Era un evento molto atteso, da tanto tempo noi aficionados aspettavamo che il nostro amato/odiato Escritor (in lettera maiuscola perchè è per me LO scrittore) si concedesse ai lettori. Chi lo ha letto riempiendosi e facendosi plasmare dai suoi capolavori sa bene che Borges è stato il centro inavvicinabile della terra, infuocato e lanciafiamme. In questo modo si era attirata la critica più feroce, quella che lo accusava di essere connivente con i dittatori (fece delle dichiarazioni nel 1976 a favore del golpe che gli costarono l'accusa pubblica di amico dei militari; in punto di morte riconobbe che non aveva riconosciuto, in quei generali, gli assassini feroci responsabili di 30.000 desaparecidos, 1500 assassinati e 1.500.000 di persone in esilio).
Tanta notorietà all'estero, altrettanta indifferenza in patria.
(salvo poi leggersi El Aleph o La Biblioteca Total sotto le coperte senza confessarlo a nessuno! Gli argentini sono un popolo mentiroso)
Il Maestro avrebbe tenuto una conferenza di circa due ore in conclusione di un mese di seminari e stages sulla sua opera letteraria. Era l'evento più atteso e più discusso dell'anno. Il tutto coincideva con una serie di iniziative legate ai temi della "ripresa culturale" dopo la lunga censura dittatoriale. Certi libri iniziavano a far capolino nelle librerie di quartiere (quelle che avevano tenuto nascosti i testi compromettenti messi al bando dalla dittatura) e molte piazze si ripopolavano di studenti e letterati che scambiavano le loro opere e i libri posseduti. C'era fermento sociale misto a una voglia di riappropriarsi della parola.
Arrivai due ore prima dell'inizio della conferenza ed ero già in piedi, in fondo alla sala gremita. Nessuno sfoggiava libri né le copie di Proa, le pubblicazioni che Borges curava con Bioy Casares e Silvina Ocampo.

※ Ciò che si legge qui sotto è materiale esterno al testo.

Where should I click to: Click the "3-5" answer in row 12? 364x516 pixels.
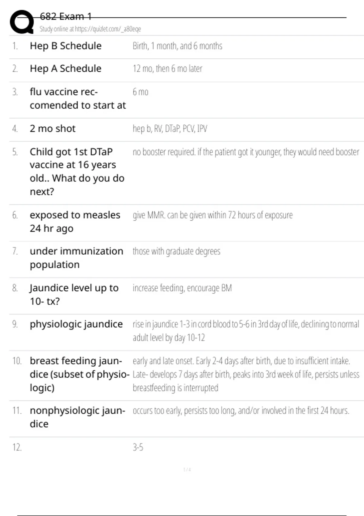tap(138, 447)
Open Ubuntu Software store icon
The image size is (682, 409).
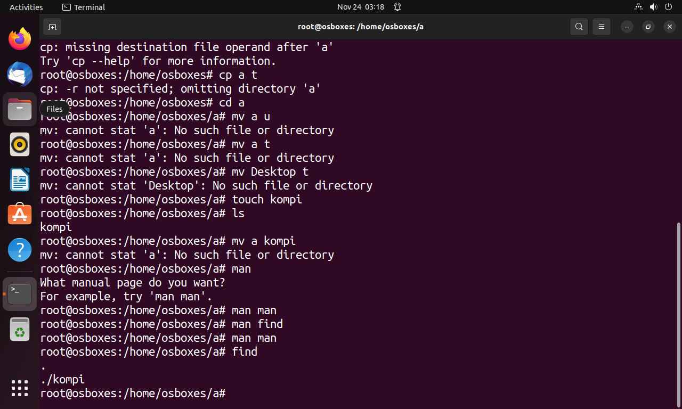(20, 215)
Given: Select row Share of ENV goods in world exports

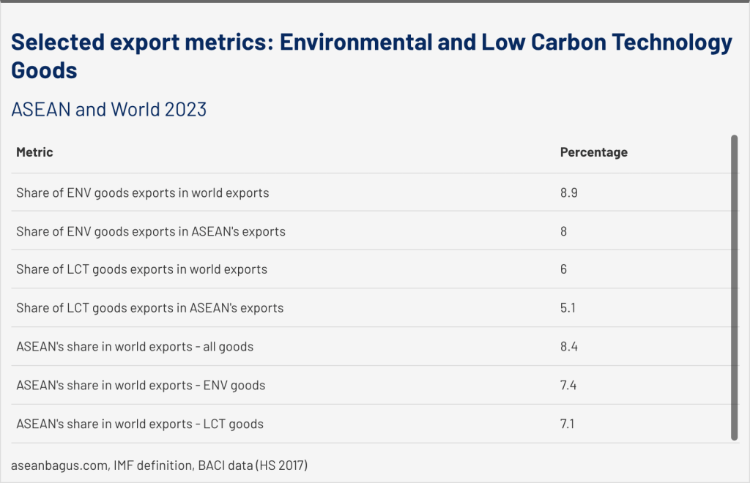Looking at the screenshot, I should click(143, 193).
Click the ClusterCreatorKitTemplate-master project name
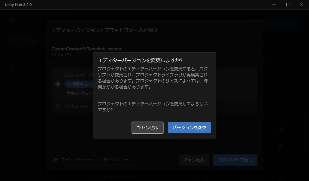 pos(86,49)
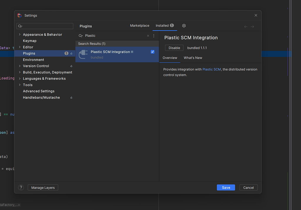Switch to the Marketplace tab
The image size is (301, 210).
(x=140, y=26)
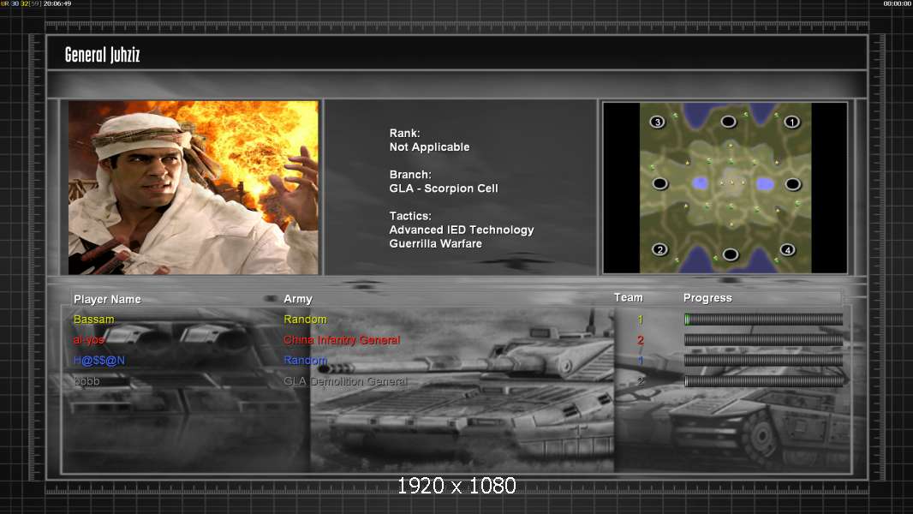
Task: Select start position marker 3 on minimap
Action: pos(657,122)
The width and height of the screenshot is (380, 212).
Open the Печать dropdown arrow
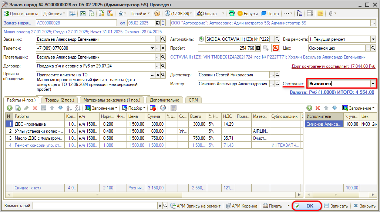[289, 206]
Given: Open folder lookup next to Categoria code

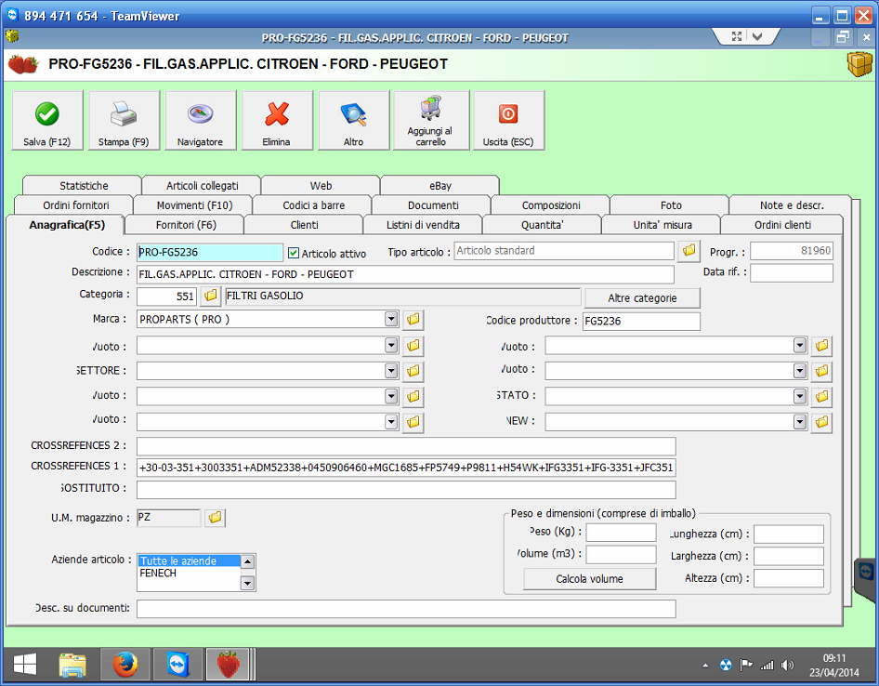Looking at the screenshot, I should click(x=211, y=297).
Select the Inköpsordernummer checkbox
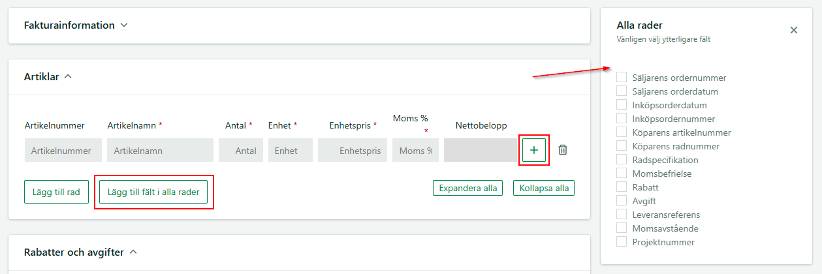 [x=622, y=119]
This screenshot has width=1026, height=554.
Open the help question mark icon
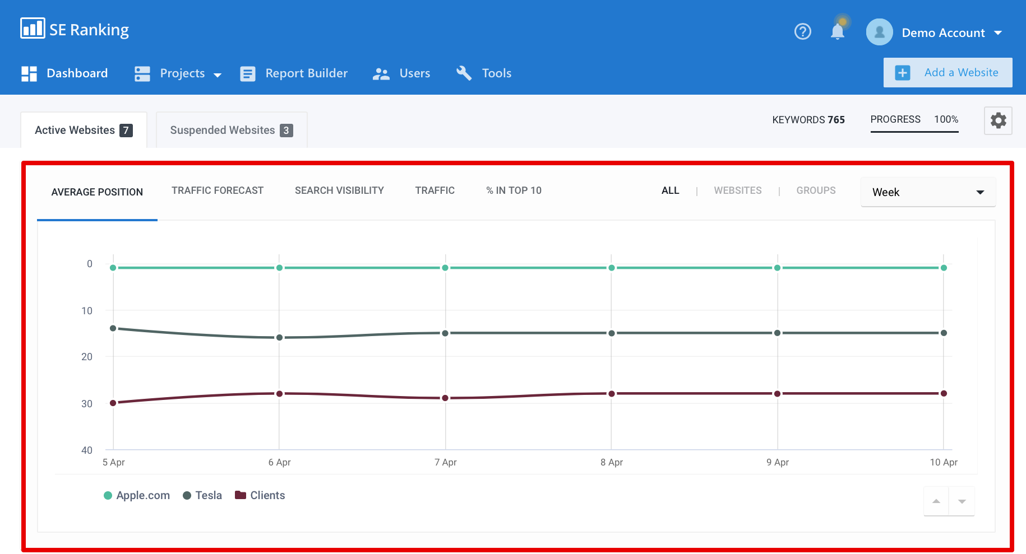pyautogui.click(x=802, y=32)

C'era una sobrietà nel presentarsi all'autore che faceva presagire il magico che, di lì a poco, avremmo vissuto.
L'attesa fu lunga, tanto quanto il tempo che durò il periodo buio dell'oscurantismo, interminabile.

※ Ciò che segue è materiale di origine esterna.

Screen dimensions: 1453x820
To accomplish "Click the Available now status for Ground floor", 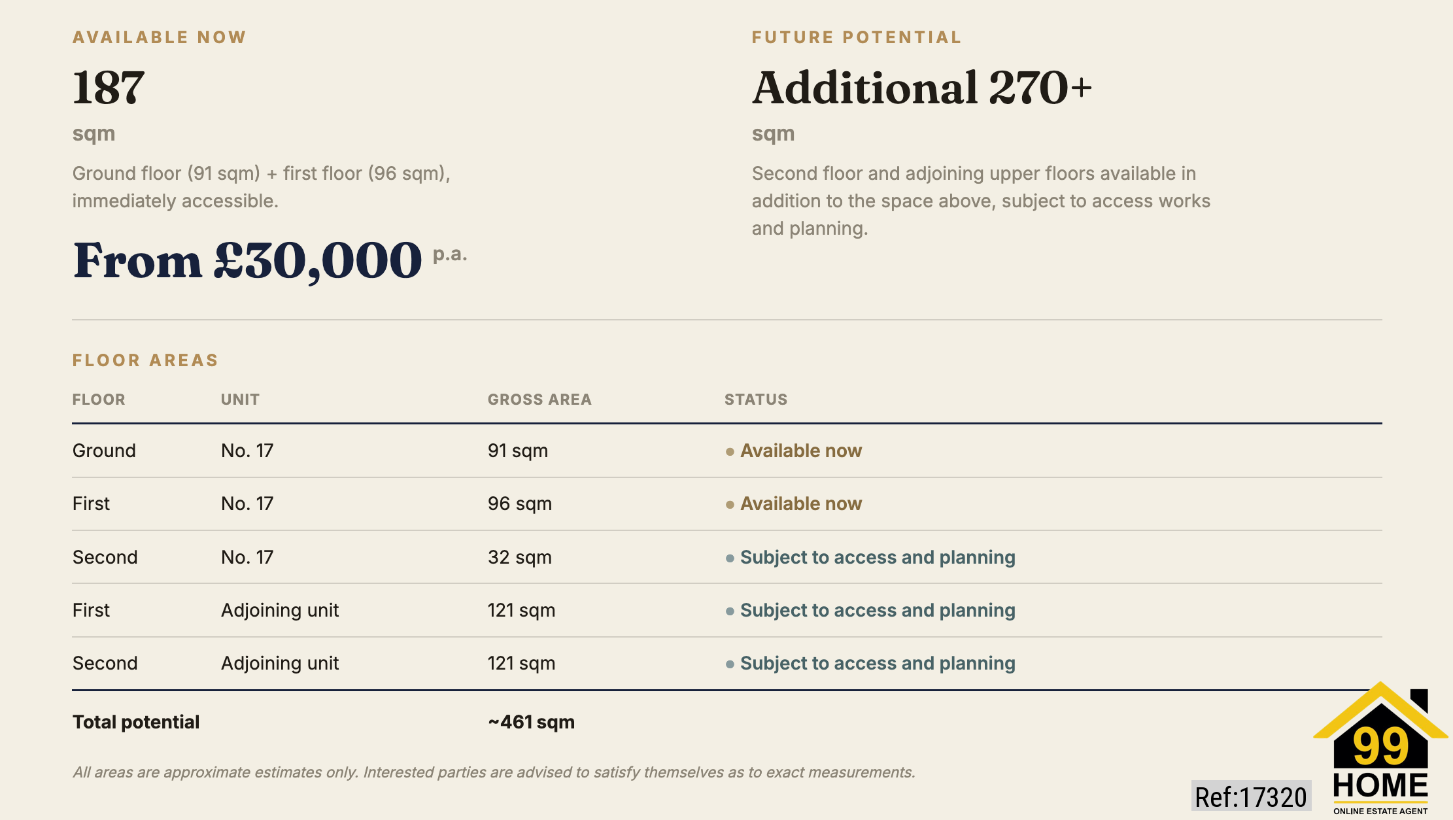I will [801, 451].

L'arrivo di Borges non fu accompagnato da un applauso, vivevamo ancora il timore di esporci in modo individuale, sentivamo ancora la presenza – inesistente in quella sala – dei sicari e delle spie. Lui non poteva vedere la platea ma ne sentiva l'imbarazzante silenzio.
Rimanemmo seduti attendendo che il braccio di Maria lasciasse quello del Maestro e che lui, finalmente, si sedesse.

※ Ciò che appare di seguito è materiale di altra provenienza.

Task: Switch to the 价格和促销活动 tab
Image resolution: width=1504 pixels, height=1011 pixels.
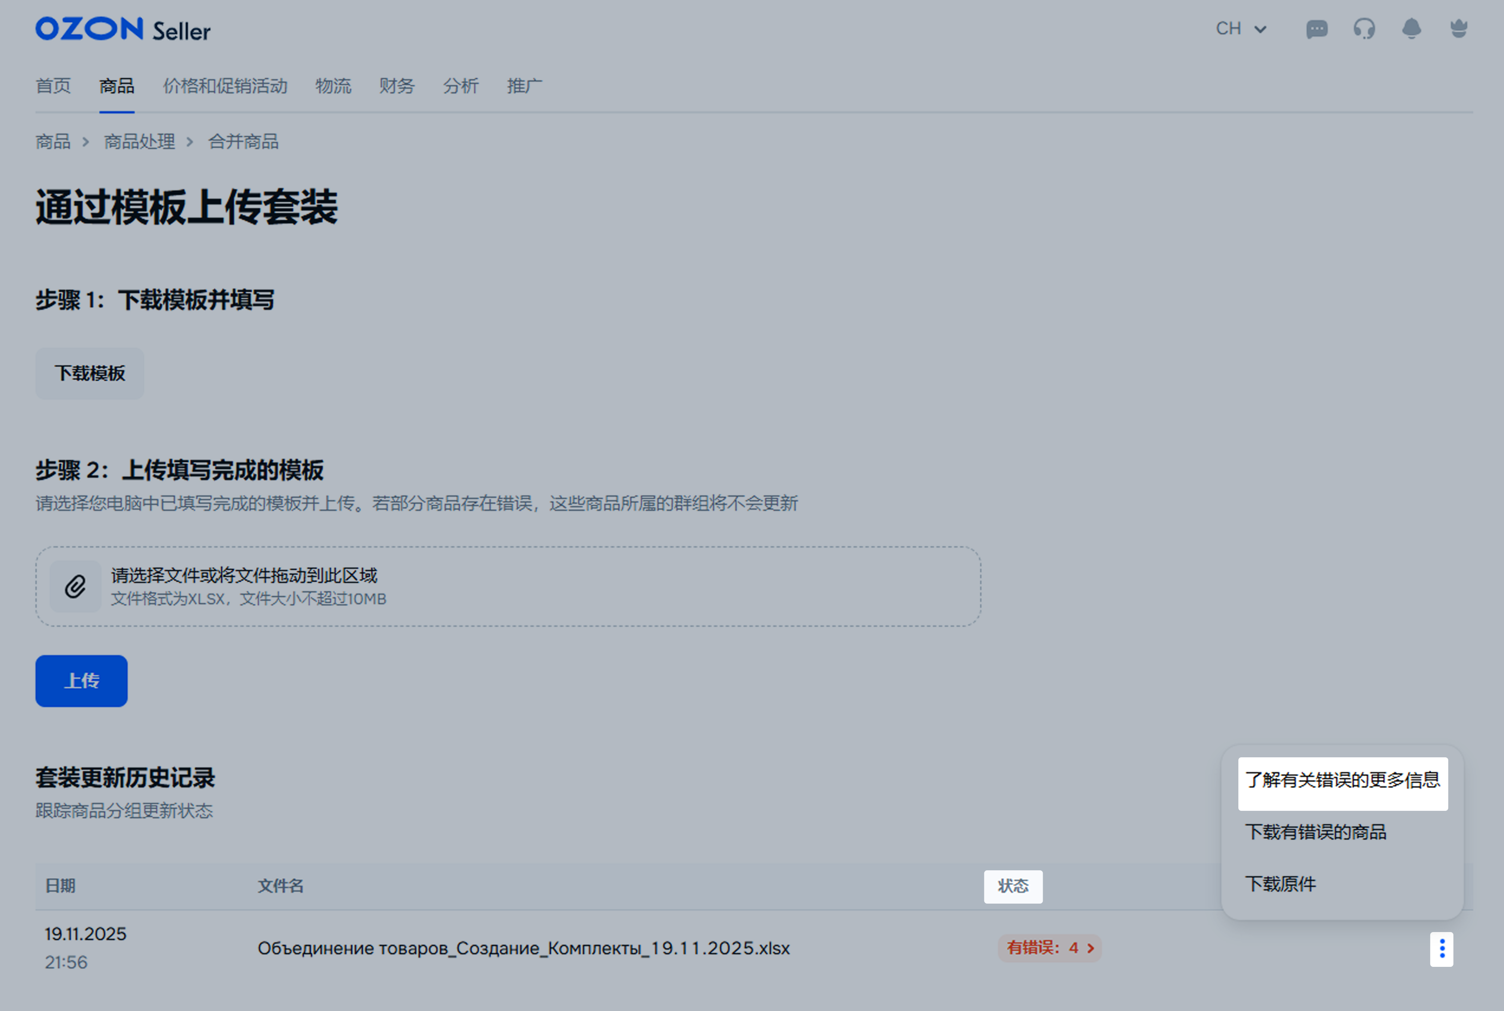Action: coord(225,86)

Non lo fece ed esordì dicendo:
No hay ninguna razòn para que me escuchen, si ni siquiera somos enemigos.
“Non c'è nessuna ragione perché mi ascoltiate visto che non siamo neanche nemici”.
Gli stupidi si alzarono ed andarono via, molti di noi rimasero estasiati e certi che dietro a quella frase che metteva distancia c'era un invito ad innalzarci al suo cospetto.
Lui ce lo concedeva e noi, neanche nemici, niente di niente, avevamo l'onore di ascoltarlo.
E' questo che i suoi critici non sopportavano, che lui concedesse loro di poter criticarlo.
Un uomo così, del non essere Borges, avrebbe finito i suoi giorni in esilio.
Lui, invece, finì i suoi giorni nel suo atopos, nel non luogo. (cosa c'è di più neutrale della Svizzera? Un paese senza arte né parte, il luogo ideale per morire, no?)
Mi andava di raccontarvelo così come mi veniva e così ho fatto.